Exercise brief >> Nothing in the entries below may be altered; print them as they stand.

Pixel coordinate grounding data >>
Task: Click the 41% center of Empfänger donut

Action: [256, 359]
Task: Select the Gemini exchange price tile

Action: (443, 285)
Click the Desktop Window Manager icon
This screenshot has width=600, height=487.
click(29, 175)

Answer below >>
Task: Click the 41% center of Empfänger donut

Action: [256, 359]
Task: Select the Gemini exchange price tile

Action: (443, 285)
Click the Desktop Window Manager icon
This screenshot has width=600, height=487.
click(29, 175)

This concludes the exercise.